Skeptics and Critics

While Bitcoin has gained widespread adoption, it still faces skepticism and criticism from many quarters. Some critics argue that Bitcoin is a bubble that is bound to burst, while others believe that it is a tool for criminals and hackers. Additionally, some people are skeptical about the technology behind Bitcoin, particularly blockchain, which is the technology that powers Bitcoin. They argue that blockchain is not scalable and cannot handle the high transaction volumes that are required for mainstream adoption.


Competing Cryptocurrencies

Bitcoin is not the only cryptocurrency in the market. There are several competing cryptocurrencies such as Ethereum, Litecoin, and Ripple, among others. These cryptocurrencies pose a significant threat to Bitcoin as they offer similar functionalities but with added features that make them more appealing to users. For instance, Ethereum is known for its smart contract functionality, which allows users to create and execute complex financial contracts without the need for intermediaries. Ripple, on the other hand, is designed to facilitate international payments, making it a more attractive option for businesses that operate globally.


Hackers and Cybercriminals

Bitcoin's decentralized nature makes it an attractive target for hackers and cybercriminals. While Bitcoin transactions are secured by cryptography, there have been several high-profile hacks and thefts in the past, which have resulted in the loss of millions of dollars worth of Bitcoin.


Additionally, Bitcoin's anonymity feature has made it a popular tool for cybercriminals who use it to facilitate illegal activities such as ransomware attacks and drug trafficking.

In conclusion, Bitcoin has gained widespread adoption over the years, but it still faces significant opposition from several quarters. Governments and regulators are concerned about the threat that Bitcoin poses to the traditional financial system, while banks and financial institutions view Bitcoin as a potential competitor that could result in a loss of revenue.


Skeptics and critics are also critical of Bitcoin, with some arguing that it is a bubble that is bound to burst, while others believe that it is a tool for criminals and hackers. Competing cryptocurrencies also pose a significant threat to Bitcoin, as they offer similar functionalities but with added features that make them more appealing to users.


Elizabeth Warren



The single biggest enemy of Bitcoin is Elizabeth Warren, a prominent American politician who currently serves as a United States Senator from Massachusetts. She is known for her progressive views on economic and social issues and has been an outspoken critic of Wall Street and big banks. In recent years, she has also emerged as a vocal opponent of Bitcoin, which she views as a threat to consumers and the financial system.


Warren's criticisms of Bitcoin can be traced back to at least 2014 when she first raised concerns about the cryptocurrency in a Senate hearing. At the time, she argued that Bitcoin posed a significant risk to consumers due to its decentralized and unregulated nature. She also expressed concerns about the use of Bitcoin for illegal activities such as money laundering and drug trafficking.


Since then, Warren's criticism of Bitcoin has only grown stronger. In a 2018 interview with CNBC, she called Bitcoin a "wild west" form of currency and argued that it lacked the stability and protections offered by traditional financial institutions. She also expressed concerns about the environmental impact of Bitcoin mining, which she views as a waste of energy and a threat to the planet.


Warren's most recent comments on Bitcoin came in early 2021, during the Senate confirmation hearing for Gary Gensler, the new chair of the Securities and Exchange Commission (SEC). Warren used the hearing to press Gensler on his views on Bitcoin and other cryptocurrencies, arguing that they pose a threat to investors and the broader financial system. She also called for greater regulation of the cryptocurrency industry, including measures to protect consumers from fraud and manipulation.
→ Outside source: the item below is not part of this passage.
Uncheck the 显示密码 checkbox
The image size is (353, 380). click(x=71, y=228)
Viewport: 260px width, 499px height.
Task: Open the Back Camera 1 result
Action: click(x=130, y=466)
So why does Elizabeth Warren view Bitcoin as such a threat? There are several reasons.


First and foremost, Warren is a staunch defender of consumers and their rights. She has spent much of her career fighting against predatory lending practices, corporate greed, and other forms of financial exploitation. From her perspective, Bitcoin represents a new frontier of potential abuse, with bad actors using the cryptocurrency to scam unsuspecting consumers out of their money.


Secondly, Warren is a strong advocate for government regulation and oversight of financial institutions. She believes that the government has a responsibility to protect consumers from financial fraud and abuse and that this can only be achieved through strong regulation and enforcement. From her perspective, Bitcoin represents a significant challenge to this regulatory framework, as it operates outside of traditional financial institutions and is not subject to the same rules and standards.


Finally, Warren is deeply committed to combating climate change and protecting the environment. She has been a vocal supporter of efforts to transition to clean energy and reduce carbon emissions. From her perspective, Bitcoin represents a threat to these efforts, as it requires massive amounts of energy to mine and process transactions. This energy consumption, she argues, is both wasteful and harmful to the environment.


So where does all of this leave Bitcoin? It's clear that Elizabeth Warren views cryptocurrency as a significant threat to consumers, the financial system, and the planet. Her criticisms of Bitcoin are unlikely to go away anytime soon, and she will likely continue to push for greater regulation and oversight of the cryptocurrency industry.


At the same time, however, Bitcoin has proven to be a remarkably resilient and adaptable technology. Despite numerous setbacks and challenges over the years, it has continued to grow in popularity and value, attracting a wide range of investors and users. While Warren's criticisms may have some impact on the perception and adoption of Bitcoin, it seems unlikely that they will ultimately derail the cryptocurrency's long-term trajectory.


Is the United States Trying to Destroy Crypto

Operation Choke Point 2.0 is a term used to refer to a set of policies or initiatives that are designed to discourage financial institutions from providing services to industries that are deemed to be high-risk or undesirable.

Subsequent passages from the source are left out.